AMRITANSHU PRASAD, CRM, CP 6128, Succursale centre-ville, Montreal, Quebec  H3C 3J7
Almost unramified automorphic representations for slpit groups over F_q(t) [PDF]

Let G be a split reductive group over a finite field F_q. Let F=F_q(t) and A be the adeles of F. We describe the local constituents at each valuation of F of all the irreducible representations of G(A) that occur discretely in L²(G(F)\G(A)) and have non-zero vectors invariant under the compact open subgroup K of G(A) which is a product Iwahori subgroups at two valuations of F and maximal compact subgroups at all the other valuations.

This is done by showing, firstly, that the space generated by the representations mentioned above is spanned by residues of Eisenstein series associated to an unramified automorphic characters of a maximal split torus of G. This imposes consistency conditions on the local constituents at different valuations of a fixed automorphic representation. An earlier result of the speaker describes the local constituents of the aforementioned representations at the two places where the local factor of K is Iwahori. This, together with the consistency conditions uniquely determines the local constituents at all places of the automorphic representation.
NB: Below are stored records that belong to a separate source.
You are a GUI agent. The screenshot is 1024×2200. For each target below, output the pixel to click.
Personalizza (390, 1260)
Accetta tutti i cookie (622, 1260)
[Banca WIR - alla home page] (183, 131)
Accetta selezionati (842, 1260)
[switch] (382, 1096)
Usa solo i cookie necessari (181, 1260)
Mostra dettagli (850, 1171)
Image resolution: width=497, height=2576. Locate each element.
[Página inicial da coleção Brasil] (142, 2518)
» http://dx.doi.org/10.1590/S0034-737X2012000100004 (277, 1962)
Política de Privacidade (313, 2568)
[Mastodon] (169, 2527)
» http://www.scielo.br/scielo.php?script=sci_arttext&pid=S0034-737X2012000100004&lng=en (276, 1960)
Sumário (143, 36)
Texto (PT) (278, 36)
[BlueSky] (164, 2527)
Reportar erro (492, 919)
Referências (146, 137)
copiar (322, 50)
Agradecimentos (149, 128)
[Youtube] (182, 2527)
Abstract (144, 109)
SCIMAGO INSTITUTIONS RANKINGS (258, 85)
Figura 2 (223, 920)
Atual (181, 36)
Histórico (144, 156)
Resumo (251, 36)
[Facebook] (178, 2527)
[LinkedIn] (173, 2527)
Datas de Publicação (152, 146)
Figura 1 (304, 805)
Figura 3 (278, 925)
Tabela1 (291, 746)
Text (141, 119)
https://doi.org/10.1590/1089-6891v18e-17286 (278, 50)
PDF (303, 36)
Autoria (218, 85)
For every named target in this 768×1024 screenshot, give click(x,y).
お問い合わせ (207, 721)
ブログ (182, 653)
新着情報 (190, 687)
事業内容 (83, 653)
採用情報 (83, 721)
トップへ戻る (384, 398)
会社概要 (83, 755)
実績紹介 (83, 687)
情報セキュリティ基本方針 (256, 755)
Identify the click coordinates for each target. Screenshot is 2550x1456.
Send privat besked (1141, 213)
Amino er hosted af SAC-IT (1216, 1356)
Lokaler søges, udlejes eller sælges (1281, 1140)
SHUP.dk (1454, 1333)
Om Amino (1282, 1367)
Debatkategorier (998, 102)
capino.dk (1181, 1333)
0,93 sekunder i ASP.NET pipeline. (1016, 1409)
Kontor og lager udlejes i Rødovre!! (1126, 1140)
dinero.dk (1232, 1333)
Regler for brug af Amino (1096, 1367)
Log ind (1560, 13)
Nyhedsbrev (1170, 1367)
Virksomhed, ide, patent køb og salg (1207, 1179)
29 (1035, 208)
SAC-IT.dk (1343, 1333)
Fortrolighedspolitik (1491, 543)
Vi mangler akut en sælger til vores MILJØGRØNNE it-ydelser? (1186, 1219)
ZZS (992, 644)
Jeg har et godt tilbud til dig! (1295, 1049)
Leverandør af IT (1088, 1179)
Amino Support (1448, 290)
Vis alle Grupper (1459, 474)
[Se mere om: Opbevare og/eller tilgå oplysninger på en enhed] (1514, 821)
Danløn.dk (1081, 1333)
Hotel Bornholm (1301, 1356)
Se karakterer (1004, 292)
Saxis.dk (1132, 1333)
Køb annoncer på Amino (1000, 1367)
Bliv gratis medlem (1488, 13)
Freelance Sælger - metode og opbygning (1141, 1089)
RONALD SKLAR, St. John's University, Jamaica, New York  11439, USA
Mathematical techniques for circumventing query-set-size control in a statistical database [PDF]

This talk will discuss the method of attacking a statistical database by the use of a tracker. Different types of trackers will discussed, and it will be shown that one of the commonly used techniques, namely query-set-size control, for protecting a statistical database can easily be subverted by the use of a tracker. The simple mathematics employed makes this interesting and timely topic one that can be successfully incorporated into a mathematics liberal arts course for non-majors.

VLADLEN TIMORIN, University of Toronto, Tornoto, Ontario  M5S 3G3
Circles and Clifford algebras [PDF]

We study smooth maps from an open subset of R^m to an open subset of Rⁿ that take germs of straight lines to germs of circles. ``Degenerate circles'', i.e. lines or points, are counted as circles. We give a construction of such maps based on representations of Clifford algebras. It provides a complete purely geometric description of Clifford algebras representations in terms of circles.